Se poniamo attenzione vediamo, quindi, che per fare agricoltura stiamo utilizzando due “sistemi di distruzione di massa”. La natura ringrazia insieme al consumatore per la strage “diferita” che stiamo provocando. Differita perché non si muore subito ma dopo avere consumato una buona dose di prodotti farmaceutici per curare la salute rimpinguando anche le casse dell’industria farmaceutica che qualche mese fa voleva inoculare nel sangue della popolazione mondiale qualche schifezza a pagamento, con tanto di promozione ministeriale. Forse potremmo abbassare pure l’IRAP se mangiassimo sano. Ciò non bastò, perché l’industria non si accontentò di vendere i suoi “elisir”, ma rivolse l’attenzione anche alla cosa più importante per il contadino: il seme, “a simenza”. A questo punto nasce l’altro inganno. Con il pretesto di risolvere la fame nel mondo gli “scienziati” attivano una serie di mutagenesi indotte per modificare il mais, il grano tenero poi e per ultimo il grano duro. Così il lavoro svolto dai contadini negli ultimi 10.000 – 15.000 anni, che selezionarono, “con la loro ignoranza”, centinaia di popolazioni di frumento, rispettandone la natura e adeguandole alla moltitudine di microclimi, consegnando alle generazioni future un tesoro di biodiversità vegetale, venne messo al bando per promuovere il risultato ottenuto “dalla scienza” in una notte del 1974 con l’ausilio di un cannone ai Raggi Gamma del Cobalto inventandosi le Varietà di grano nanizzato – iperproduttivo che necessita di nitrato d’ammonio, di diserbanti e di antifungini, la cui caratteristica, oltre a quella dell’iperglutine è quella di avere perduto la diversità ed acquisito l’omogeneità. “Ovviamente le nuove varietà sono meno capaci di rispondere adattativamente ai futuri cambiamenti climatici o alla comparsa di parassiti” – disse il Prof.
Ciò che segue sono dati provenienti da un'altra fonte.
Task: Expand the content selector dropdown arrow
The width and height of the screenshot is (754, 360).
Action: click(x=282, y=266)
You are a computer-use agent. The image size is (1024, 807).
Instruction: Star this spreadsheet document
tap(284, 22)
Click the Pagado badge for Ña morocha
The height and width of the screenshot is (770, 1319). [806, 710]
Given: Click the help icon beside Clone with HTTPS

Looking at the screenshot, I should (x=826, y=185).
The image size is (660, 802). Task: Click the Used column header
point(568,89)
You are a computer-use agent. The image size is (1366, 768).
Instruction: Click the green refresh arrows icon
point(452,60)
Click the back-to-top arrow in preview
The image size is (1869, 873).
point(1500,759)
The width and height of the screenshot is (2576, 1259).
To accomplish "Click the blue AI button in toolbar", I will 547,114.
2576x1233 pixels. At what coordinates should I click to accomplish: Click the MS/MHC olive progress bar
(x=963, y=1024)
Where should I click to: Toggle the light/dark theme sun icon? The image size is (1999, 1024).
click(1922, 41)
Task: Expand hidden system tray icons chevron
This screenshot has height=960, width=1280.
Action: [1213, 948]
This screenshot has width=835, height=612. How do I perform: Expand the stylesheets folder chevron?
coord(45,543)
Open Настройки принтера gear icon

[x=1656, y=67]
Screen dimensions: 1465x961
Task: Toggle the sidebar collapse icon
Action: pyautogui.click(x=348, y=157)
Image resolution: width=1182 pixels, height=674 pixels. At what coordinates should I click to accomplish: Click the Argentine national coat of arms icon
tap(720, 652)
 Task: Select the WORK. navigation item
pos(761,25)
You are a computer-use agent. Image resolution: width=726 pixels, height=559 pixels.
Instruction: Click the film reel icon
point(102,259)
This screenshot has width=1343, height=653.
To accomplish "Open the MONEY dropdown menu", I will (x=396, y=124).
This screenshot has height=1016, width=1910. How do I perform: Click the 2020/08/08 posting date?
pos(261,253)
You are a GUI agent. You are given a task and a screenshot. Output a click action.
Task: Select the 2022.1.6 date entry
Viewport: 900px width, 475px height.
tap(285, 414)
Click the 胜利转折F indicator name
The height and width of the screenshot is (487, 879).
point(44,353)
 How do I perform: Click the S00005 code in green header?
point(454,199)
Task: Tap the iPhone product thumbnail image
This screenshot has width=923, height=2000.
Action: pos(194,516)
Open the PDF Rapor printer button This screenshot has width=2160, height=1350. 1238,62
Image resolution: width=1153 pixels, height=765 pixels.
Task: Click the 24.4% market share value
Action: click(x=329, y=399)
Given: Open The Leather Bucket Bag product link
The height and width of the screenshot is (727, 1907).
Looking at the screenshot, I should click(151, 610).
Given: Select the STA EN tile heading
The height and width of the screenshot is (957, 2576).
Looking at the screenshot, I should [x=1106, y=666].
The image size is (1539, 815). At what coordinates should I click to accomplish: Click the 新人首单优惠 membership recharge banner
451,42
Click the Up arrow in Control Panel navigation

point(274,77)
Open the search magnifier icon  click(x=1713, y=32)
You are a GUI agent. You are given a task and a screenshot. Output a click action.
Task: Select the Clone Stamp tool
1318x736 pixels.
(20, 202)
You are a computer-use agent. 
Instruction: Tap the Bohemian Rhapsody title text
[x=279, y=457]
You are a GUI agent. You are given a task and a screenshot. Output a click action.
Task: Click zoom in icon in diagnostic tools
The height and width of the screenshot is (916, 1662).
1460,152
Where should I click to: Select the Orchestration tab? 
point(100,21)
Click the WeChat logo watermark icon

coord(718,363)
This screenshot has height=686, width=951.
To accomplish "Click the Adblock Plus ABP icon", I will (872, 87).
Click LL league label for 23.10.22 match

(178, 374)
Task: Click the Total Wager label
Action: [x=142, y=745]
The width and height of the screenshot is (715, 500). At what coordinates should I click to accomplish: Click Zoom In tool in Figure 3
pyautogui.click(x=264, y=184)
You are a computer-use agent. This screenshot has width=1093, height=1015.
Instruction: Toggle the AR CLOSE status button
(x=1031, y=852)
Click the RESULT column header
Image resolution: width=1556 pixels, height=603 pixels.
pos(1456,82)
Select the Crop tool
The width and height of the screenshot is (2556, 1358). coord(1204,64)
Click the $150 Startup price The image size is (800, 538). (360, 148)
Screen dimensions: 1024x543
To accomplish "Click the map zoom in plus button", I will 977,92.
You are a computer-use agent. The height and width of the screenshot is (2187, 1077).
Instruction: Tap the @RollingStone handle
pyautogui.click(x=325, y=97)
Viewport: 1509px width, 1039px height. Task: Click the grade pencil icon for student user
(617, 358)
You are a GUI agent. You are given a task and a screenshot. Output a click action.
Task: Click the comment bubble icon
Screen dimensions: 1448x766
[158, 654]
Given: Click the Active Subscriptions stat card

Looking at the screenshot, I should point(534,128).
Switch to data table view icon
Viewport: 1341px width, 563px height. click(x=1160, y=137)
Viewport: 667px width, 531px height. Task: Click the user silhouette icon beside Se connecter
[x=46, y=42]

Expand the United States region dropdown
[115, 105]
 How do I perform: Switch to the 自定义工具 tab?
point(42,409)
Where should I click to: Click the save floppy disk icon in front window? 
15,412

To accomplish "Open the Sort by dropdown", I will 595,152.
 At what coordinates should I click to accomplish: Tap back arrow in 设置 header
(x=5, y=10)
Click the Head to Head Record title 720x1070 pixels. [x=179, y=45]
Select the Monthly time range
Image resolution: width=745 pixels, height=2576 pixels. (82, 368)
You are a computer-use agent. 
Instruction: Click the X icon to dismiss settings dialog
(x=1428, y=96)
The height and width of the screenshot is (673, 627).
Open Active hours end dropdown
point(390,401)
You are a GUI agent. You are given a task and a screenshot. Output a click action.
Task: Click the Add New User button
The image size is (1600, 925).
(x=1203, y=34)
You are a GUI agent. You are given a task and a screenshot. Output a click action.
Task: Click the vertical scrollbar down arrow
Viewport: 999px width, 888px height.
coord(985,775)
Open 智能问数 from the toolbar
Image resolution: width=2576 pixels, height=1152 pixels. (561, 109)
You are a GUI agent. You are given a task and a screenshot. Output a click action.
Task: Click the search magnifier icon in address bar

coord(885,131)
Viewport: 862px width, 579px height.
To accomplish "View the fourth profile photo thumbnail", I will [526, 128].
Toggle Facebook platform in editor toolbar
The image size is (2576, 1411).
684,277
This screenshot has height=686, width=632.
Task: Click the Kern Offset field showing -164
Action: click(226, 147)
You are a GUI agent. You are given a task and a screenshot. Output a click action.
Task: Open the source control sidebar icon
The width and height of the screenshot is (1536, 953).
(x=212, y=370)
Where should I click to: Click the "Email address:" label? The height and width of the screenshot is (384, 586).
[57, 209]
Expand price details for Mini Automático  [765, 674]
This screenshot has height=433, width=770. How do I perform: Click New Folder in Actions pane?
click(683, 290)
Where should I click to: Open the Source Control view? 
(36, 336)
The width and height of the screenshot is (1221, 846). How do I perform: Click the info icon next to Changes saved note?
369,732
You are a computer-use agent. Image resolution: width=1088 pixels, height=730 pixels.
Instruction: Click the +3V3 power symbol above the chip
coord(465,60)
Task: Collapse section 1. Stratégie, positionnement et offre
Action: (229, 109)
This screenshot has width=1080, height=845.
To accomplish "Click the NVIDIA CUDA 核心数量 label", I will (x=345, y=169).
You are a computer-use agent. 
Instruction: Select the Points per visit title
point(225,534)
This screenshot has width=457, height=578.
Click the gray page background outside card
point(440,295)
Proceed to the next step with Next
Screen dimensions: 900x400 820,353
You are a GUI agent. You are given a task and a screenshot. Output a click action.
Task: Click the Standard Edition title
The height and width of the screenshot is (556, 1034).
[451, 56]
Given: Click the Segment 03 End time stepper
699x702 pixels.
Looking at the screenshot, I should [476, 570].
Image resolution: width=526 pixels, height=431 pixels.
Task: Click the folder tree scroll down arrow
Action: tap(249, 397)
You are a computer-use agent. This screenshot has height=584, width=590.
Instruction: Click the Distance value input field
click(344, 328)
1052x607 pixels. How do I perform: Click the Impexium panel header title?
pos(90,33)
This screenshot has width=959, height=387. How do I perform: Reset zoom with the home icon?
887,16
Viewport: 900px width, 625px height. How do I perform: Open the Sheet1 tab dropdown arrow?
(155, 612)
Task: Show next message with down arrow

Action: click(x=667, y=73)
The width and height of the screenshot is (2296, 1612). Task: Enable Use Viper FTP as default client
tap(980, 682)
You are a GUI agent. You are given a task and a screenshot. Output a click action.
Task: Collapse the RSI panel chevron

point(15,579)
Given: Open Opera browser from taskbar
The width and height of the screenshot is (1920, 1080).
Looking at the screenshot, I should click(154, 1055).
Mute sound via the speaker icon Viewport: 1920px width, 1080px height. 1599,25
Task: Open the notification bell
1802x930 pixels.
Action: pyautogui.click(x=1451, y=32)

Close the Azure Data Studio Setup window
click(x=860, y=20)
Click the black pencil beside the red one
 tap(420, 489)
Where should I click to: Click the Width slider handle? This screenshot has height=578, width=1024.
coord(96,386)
Luigi Monti, durante la sua Laudatio Academica all’Università degli Studi di Napoli Federico II Facoltà di Scienze Biotecnologiche, in occasione del Conferimento della Laurea honoris causa a Gian Tommaso Scarascia Mugnozza, l’artefice della mutagenesi indotta applicata sui cereali nel suo progetto Campo Gamma, – ed infine aggiunse: “Esiste, quindi, una contraddizione tra il miglioramento genetico e la conservazione della biodiversità, nel senso che le nuove varietà riducono la diversità genetica presente nell’ecosistema”. Fu sincero però.semi_mano1

Lo stesso lavoro lo si sta facendo sull’umanità a discapito dell’identità e della diversità dei popoli. Le nostre aziende non hanno più la sovranità sul seme, quindi, non abbiamo neppure quella alimentare. E se il rapporto tra lo schiavo ed il padrone si risolve nella dazione o meno del cibo possiamo dire che oggi siamo schiavi. Credo, poi, che gli agricoltori non si rendano conto di cosa abbiano studiato a nostro danno. L’agricoltore vende il grano a 15 – 16 euro a quintale, ossia a 10 euro in meno di quanto gli costa produrlo. Eppure i raccolti continuano di anno in anno. Perché? Di fronte al prezzo basso, il contadino, per pagare le fatture, l’Inps, onorare i debiti e mantenere i figli ha una sola possibilità: produrre di più. Per aumentare le rese di qualche quintale per ettaro si impoverisce la terra, si usano anche terreni marginali e si abusa di concimi chimici. Ma più aumenta l’offerta di grano, più cala il prezzo. Spirale di follia. L’agricoltore continua a misurare il suo lavoro in base ai quintali/ettaro, facendo magari a gara con il circondario, mentre va verso il fallimento. Per il mercato, anche se fallisce un agricoltore, non è un problema, la terra continua a produrre. Inoltre, i contributi che vanno nelle tasche degli agricoltori, in realtà aiutano i compratori di grano a prezzi stracciati. Saranno sempre i governi a guidare l’agricoltura. Oggi, le nostre aziende agricole sono dei Centri di Trasformazione di Combustibili Fossili in Cibo. Un inganno, un bluff pare ci sia alla base di questa crisi. Consolidatosi nell’arco di pochi lustri, divenuto verità difesa con convinzione a tutti i livelli. Il cibo non è una merce.